BEGIN MATERIAL FOR THE TASK

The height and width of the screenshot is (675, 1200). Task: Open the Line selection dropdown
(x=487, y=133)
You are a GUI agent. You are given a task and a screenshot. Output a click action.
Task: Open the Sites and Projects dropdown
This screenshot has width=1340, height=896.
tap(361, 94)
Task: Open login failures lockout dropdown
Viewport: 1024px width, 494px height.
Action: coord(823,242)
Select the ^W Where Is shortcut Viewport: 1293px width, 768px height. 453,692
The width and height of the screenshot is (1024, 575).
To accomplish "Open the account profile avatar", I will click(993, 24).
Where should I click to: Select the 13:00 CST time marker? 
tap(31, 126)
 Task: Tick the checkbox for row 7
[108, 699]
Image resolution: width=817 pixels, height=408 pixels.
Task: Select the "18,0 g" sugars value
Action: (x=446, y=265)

END MATERIAL FOR THE TASK

- _GIVEN EXERCISE_: Copy all of the data above word for word, keeping every line as it appears.

- _RESPONSE TO THIS EXERCISE_:
The height and width of the screenshot is (675, 1200). Task: Open the Line selection dropdown
(x=487, y=133)
You are a GUI agent. You are given a task and a screenshot. Output a click action.
Task: Open the Sites and Projects dropdown
This screenshot has width=1340, height=896.
tap(361, 94)
Task: Open login failures lockout dropdown
Viewport: 1024px width, 494px height.
Action: coord(823,242)
Select the ^W Where Is shortcut Viewport: 1293px width, 768px height. 453,692
The width and height of the screenshot is (1024, 575).
To accomplish "Open the account profile avatar", I will click(993, 24).
Where should I click to: Select the 13:00 CST time marker? 
tap(31, 126)
 Task: Tick the checkbox for row 7
[108, 699]
Image resolution: width=817 pixels, height=408 pixels.
Task: Select the "18,0 g" sugars value
Action: (x=446, y=265)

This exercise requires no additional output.